Labelling Products From China: GPSR Requirements

A parcel from China arrives at your address. Inside is a product labelled in Chinese and English, bearing the name of a factory nobody in Poland has heard of.
A parcel from China arrives at your address. Inside is a product labelled in Chinese and English, bearing the name of a factory nobody in Poland has heard of. You list it on Allegro exactly as it arrived — and you've just made one of the most common mistakes under Regulation (EU) 2023/988 (GPSR), in force since 13 December 2024. GPSR requires specific data on the product: including your name and address as importer. A factory label from Shenzhen doesn't satisfy that.
This article is a practical guide to labelling a product from China in line with GPSR: what must be on the label, where, and in what language.
Key takeaways
- The product must be marked so that the manufacturer and importer can be identified (name + address).
- It must carry an element identifying the specific unit/batch (type, batch, or serial number).
- Safety warnings and instructions must be in Polish.
- As an importer from China without an EU manufacturer, you take on the manufacturer's duties, including for markings.
What must be on the label under GPSR
GPSR (Articles 9 and 11) requires a set of identification data and safety information. For an importer from China, the full set looks like this:
| Element | Required | Notes |
|---|---|---|
| Manufacturer's name and address | Yes | The Chinese manufacturer — if known |
| Importer's name and address | Yes | Your company, established in the EU |
| Type / batch / serial number | Yes | Identification of a specific unit |
| Safety warnings (Polish) | Yes, where applicable | Follow from the risk assessment |
| Pictograms / regulatory markings | Where relevant for the category | E.g. age, material, disposal |
The data must be legible, durable, and placed on the product. If that's not possible (small product) — on the packaging or in an accompanying document.
Need a ready-made importer label template?
GPSRReady includes label templates with fields for importer details, batch number, and Polish warnings, plus a risk assessment that tells you which warnings to add. You print the sticker, stick it on the product from China, and publish a GPSR-compliant listing.
Importer details — the most important addition
This is the element Allegro sellers forget most often. GPSR requires the importer to place on the product or packaging their name, registered trade name or trademark, and postal address. This lets authorities and consumers know who in the EU is responsible for the product.
In practice: prepare a sticker with your company details and apply it to every unit or bulk package before shipping. This data must match what's in Allegro's GPSR form — see Allegro — local responsible operator (GPSR).

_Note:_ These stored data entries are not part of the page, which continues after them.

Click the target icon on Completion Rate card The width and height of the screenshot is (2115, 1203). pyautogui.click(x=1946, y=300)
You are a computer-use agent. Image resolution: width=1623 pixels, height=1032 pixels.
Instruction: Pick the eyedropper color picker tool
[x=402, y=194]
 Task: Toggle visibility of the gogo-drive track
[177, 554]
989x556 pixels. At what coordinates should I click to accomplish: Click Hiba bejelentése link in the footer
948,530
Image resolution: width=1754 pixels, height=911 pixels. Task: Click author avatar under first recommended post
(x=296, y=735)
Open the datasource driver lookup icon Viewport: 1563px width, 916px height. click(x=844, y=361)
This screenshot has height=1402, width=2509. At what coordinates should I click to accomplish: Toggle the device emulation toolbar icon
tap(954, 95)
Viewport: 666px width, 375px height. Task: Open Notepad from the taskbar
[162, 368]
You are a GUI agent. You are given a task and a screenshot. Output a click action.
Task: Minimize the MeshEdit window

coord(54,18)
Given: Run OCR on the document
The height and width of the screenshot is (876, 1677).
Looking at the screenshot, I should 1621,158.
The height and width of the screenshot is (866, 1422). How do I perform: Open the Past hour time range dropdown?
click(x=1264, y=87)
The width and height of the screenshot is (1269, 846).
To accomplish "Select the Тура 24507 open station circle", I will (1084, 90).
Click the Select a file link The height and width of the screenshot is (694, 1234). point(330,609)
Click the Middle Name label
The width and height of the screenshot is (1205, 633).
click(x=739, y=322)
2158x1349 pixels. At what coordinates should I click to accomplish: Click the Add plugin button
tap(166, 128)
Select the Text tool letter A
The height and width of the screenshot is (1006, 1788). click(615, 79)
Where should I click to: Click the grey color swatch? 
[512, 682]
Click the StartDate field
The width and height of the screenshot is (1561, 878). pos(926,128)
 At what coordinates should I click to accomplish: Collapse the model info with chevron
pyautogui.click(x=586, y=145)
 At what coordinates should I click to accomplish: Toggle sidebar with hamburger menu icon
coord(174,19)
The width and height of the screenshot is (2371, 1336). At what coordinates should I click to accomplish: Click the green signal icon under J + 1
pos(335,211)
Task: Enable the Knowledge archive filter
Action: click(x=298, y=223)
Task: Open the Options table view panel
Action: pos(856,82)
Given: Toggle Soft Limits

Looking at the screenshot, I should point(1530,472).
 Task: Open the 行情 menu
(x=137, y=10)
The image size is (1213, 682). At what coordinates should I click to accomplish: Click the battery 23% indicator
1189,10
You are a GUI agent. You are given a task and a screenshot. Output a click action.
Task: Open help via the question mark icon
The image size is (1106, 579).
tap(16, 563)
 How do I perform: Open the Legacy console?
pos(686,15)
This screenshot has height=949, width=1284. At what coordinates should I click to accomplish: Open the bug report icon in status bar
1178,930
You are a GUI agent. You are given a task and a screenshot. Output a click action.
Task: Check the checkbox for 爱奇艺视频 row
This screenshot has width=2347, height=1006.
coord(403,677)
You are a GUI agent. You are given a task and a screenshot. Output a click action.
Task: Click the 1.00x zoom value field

Batch number and traceability
The product must have an element allowing it to be identified — a type, batch, or serial number. This is crucial for a potential recall: if one batch turns out to be faulty, you must be able to identify which units it covers.
If the factory doesn't apply a batch number, agree on a numbering system with them at the order stage, or apply your own batch number when repackaging in the EU. Without this, traceability is incomplete.
Language — why a Chinese-English label isn't enough
Safety warnings and instructions must be in a language easily understood by consumers in the country of sale. For Poland, that's Polish. A factory label in Chinese and English only satisfies this partially (the company details can remain in the original, but warnings and instructions — must be in Polish).
The solution: an additional Polish sticker with warnings, plus Polish instructions in the parcel. More on the warnings themselves: Warnings and instructions in the listing — GPSR requirements.
Where to place the data when the product is small
GPSR provides a hierarchy: place the data on the product; if that's not possible due to size or nature — on the packaging; and if that's not possible either — in an accompanying document. You cannot, however, omit the data altogether. For a small product (e.g. jewellery, accessories), a label on the packaging plus a leaflet is most common.
Labelling checklist before shipping
- The label contains the importer's details (name + EU address).
- The type/batch/serial number is visible.
- Polish warnings are applied and follow from the risk assessment.
- Pictograms for the category (age, disposal, material) are present.
- Polish instructions are in the parcel.
- The label data matches the data in Allegro's GPSR form.
Frequently asked questions
Do I have to remove the Chinese factory label?
You don't have to remove it — the manufacturer's details can remain. However, you must add your own importer label (name and EU address) and ensure warnings and instructions are provided in Polish. The Chinese label alone doesn't meet GPSR requirements for the Polish market.
Can the importer's details be in the listing description only, without a sticker on the product?
No. GPSR requires the data to be placed on the product or packaging (or, as a last resort, in an accompanying document). Information only in the Allegro description isn't enough — the consumer must have access to the data after opening the parcel too.
What if the factory doesn't provide a batch number?
Agree on a numbering system with the factory at the order stage, or apply your own batch number when repackaging in the EU. A batch number is essential for traceability and any potential product recall.
Does the label have to be durable?
Yes. Identification markings and warnings should be durable and legible throughout the product's period of use. A sticker that falls off after the first wash doesn't meet the durability requirement.